Publié le 31 octobre 2023 20:42:00. Au Mexique, le Jour des Morts est bien plus qu’un simple souvenir des défunts : c’est une célébration vibrante et colorée où les vivants et les morts se rencontrent, une tradition ancestrale inscrite au patrimoine immatériel de l’UNESCO.
- Le Jour des Morts est une tradition mexicaine emblématique, reconnue par l’UNESCO en 2003.
- Cette fête trouve ses racines dans les cultures indigènes de Méso-Amérique, fusionnées avec les croyances catholiques.
- Des autels colorés, ornés de fleurs, de nourriture et d’objets personnels, sont dressés pour accueillir les âmes des défunts.
Chaque année, fin octobre et début novembre, le Mexique s’anime d’une atmosphère particulière. Loin d’être une période de deuil, le Jour des Morts est une fête joyeuse et pleine de couleurs, où l’on honore la mémoire des proches disparus. Les familles préparent des autels (ofrendas) richement décorés, emplis de nourriture, de boissons, de fleurs d’or et de souvenirs, pour accueillir les âmes qui, selon la tradition, reviennent rendre visite aux leurs.
Cette célébration unique trouve son origine dans les cultures préhispaniques de Méso-Amérique. À l’époque, le culte de la mort était très répandu et les enterrements étaient accompagnés de festivités pour guider l’âme du défunt vers Mictlán, le lieu des morts. Selon le Grand dictionnaire nahuatl, Mictlán signifie « enfer » ou « lieu des morts », un voyage qui pouvait durer jusqu’à quatre ans.
Les peuples préhispaniques déposaient également des offrandes sur les tombes, notamment de la nourriture et des fleurs, pour faciliter le cheminement de l’âme. Pour ces cultures, la mort n’était pas une fin en soi, mais une étape dans un cycle continu, et le destin de l’âme dépendait de la vie que la personne avait menée.
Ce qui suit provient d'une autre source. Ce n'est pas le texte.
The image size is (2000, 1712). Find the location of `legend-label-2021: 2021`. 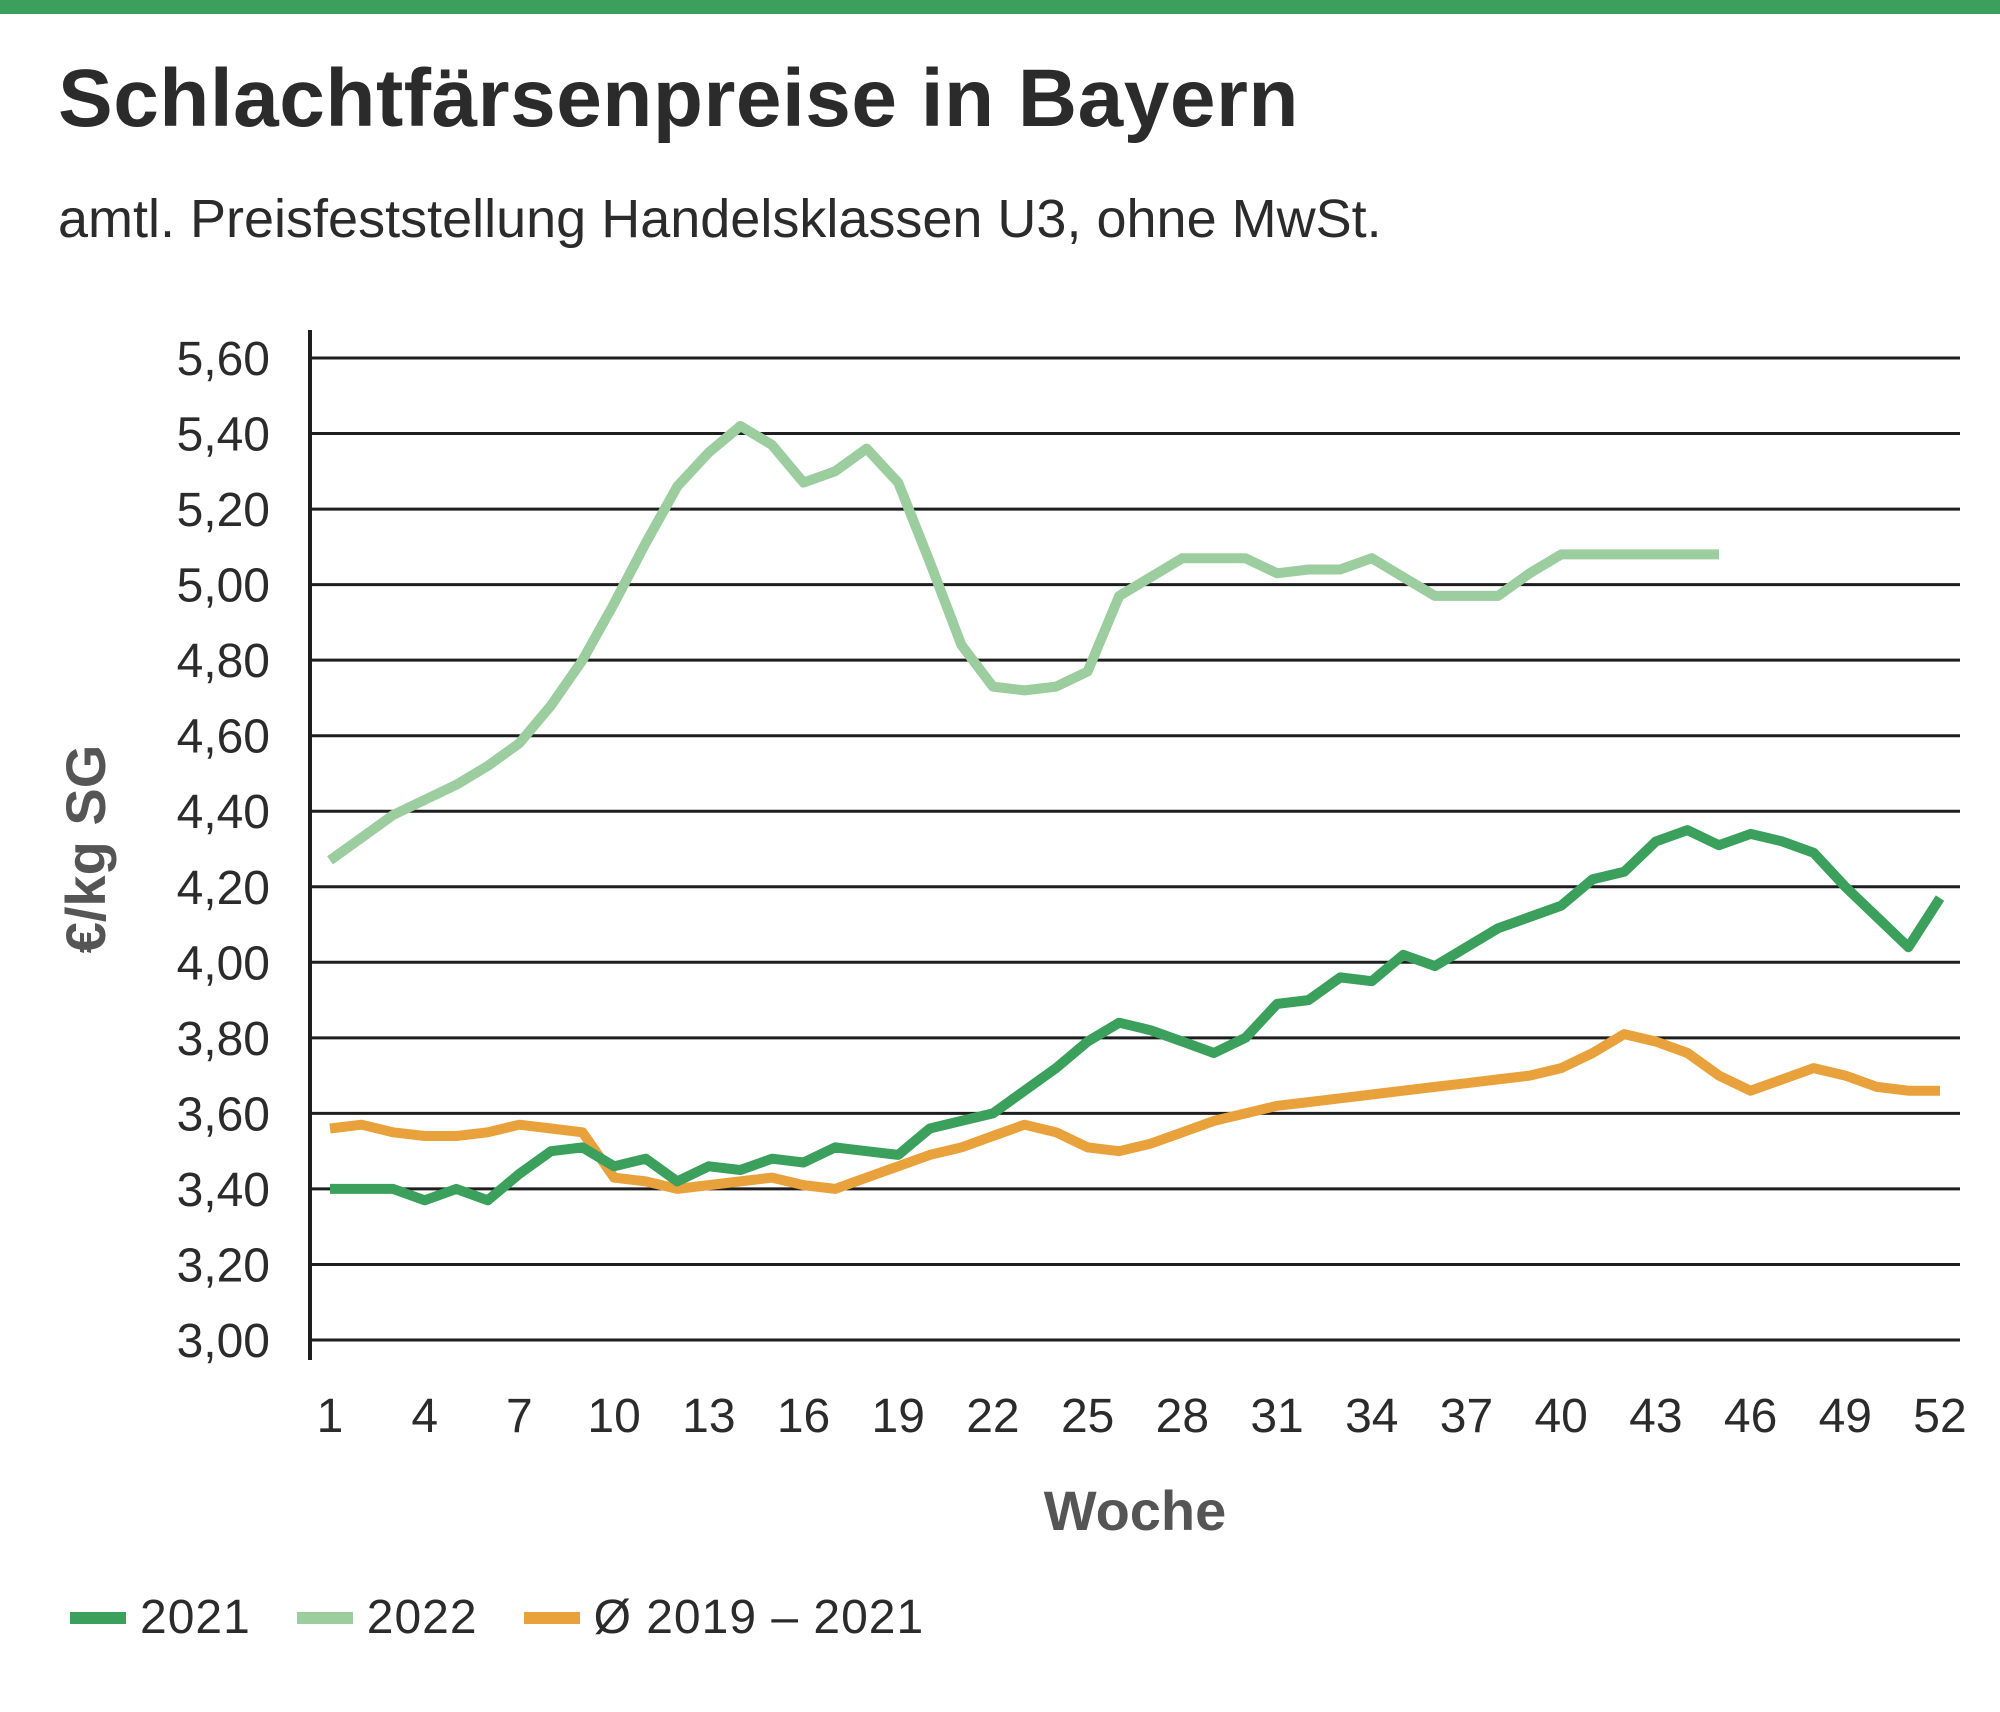

legend-label-2021: 2021 is located at coordinates (196, 1618).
Avec l’arrivée des Espagnols, le Jour des Morts a évolué en intégrant des éléments catholiques. L’Institut national des peuples indigènes (Inpi) du Mexique explique que « les Européens ont apporté les fleurs, la cire, les bougies et les cierges, tandis que les indigènes ont ajouté l’encens avec leur copal, la nourriture et la fleur de souci (Zempoalxóchitl) ». Cette fusion de cultures a donné naissance à la fête que nous connaissons aujourd’hui.
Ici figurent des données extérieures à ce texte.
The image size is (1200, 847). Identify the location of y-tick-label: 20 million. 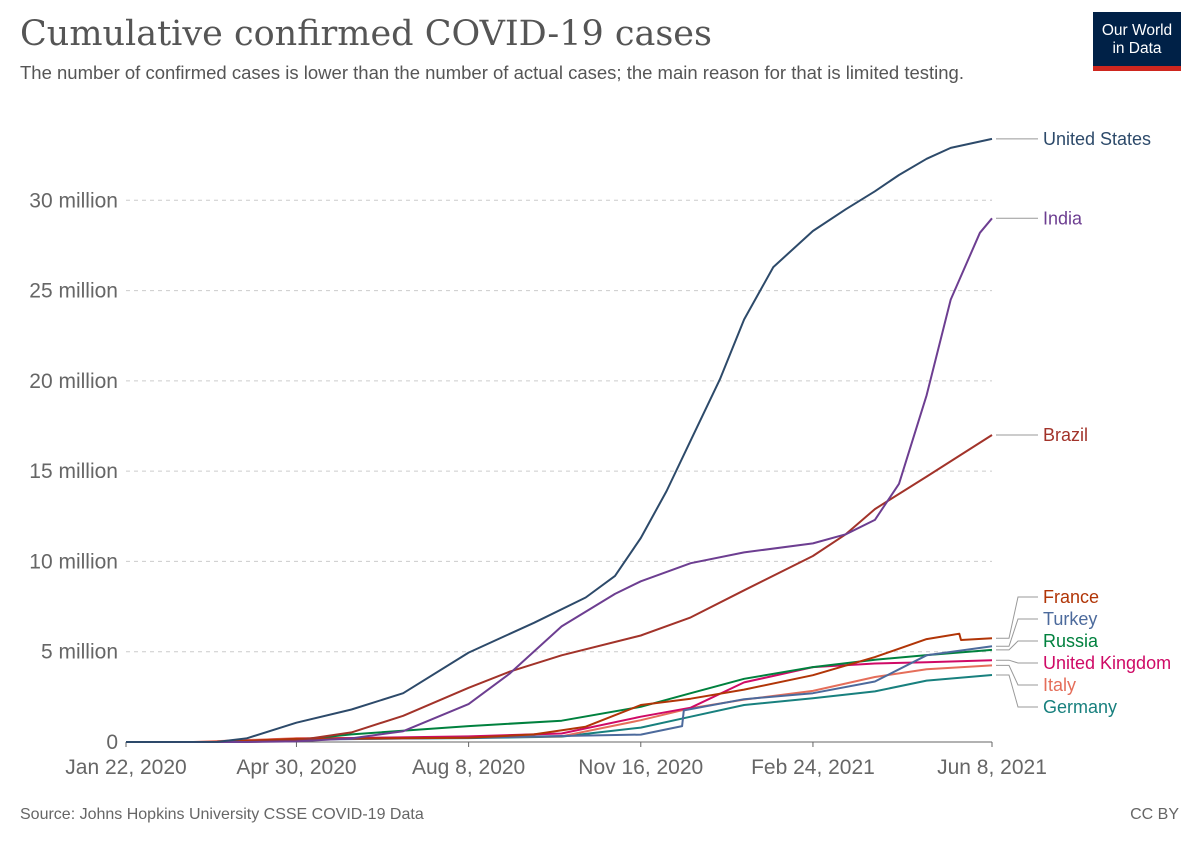
(74, 382).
L’historien Héctor Zarauz, auteur de l’ouvrage « La Fête de la Mort », souligne d’autres ajouts apportés lors de la conquête, comme les croix, symboles du catholicisme, et certaines boissons distillées qui n’existaient pas auparavant. Il ajoute que le pain pour les morts, devenu un incontournable de la fête, n’était pas non plus consommé à l’époque, car la farine était rare.
À la fin du XIXe siècle, sont apparues les « calaveritas », des petites têtes de mort souvent représentées de manière humoristique. L’historien Alejandro Rosas explique à CNN qu’elles sont étroitement liées aux illustrations de José Guadalupe Posada, à qui l’on attribue la création de « La Catrina », le symbole le plus emblématique du Jour des Morts au Mexique et à l’étranger.
Au fil des générations, le Jour des Morts a continué d’évoluer, intégrant de nouvelles pratiques et expressions populaires. Comme l’UNESCO le souligne, ces expressions varient en fonction des traditions indigènes, des communautés et des régions.
L’un des exemples les plus marquants de cette évolution est le défilé massif de catrinas qui se déroule à Mexico, popularisé par le film « Spectre » de la saga James Bond, qui a présenté une vision folklorique du Jour des Morts au grand public.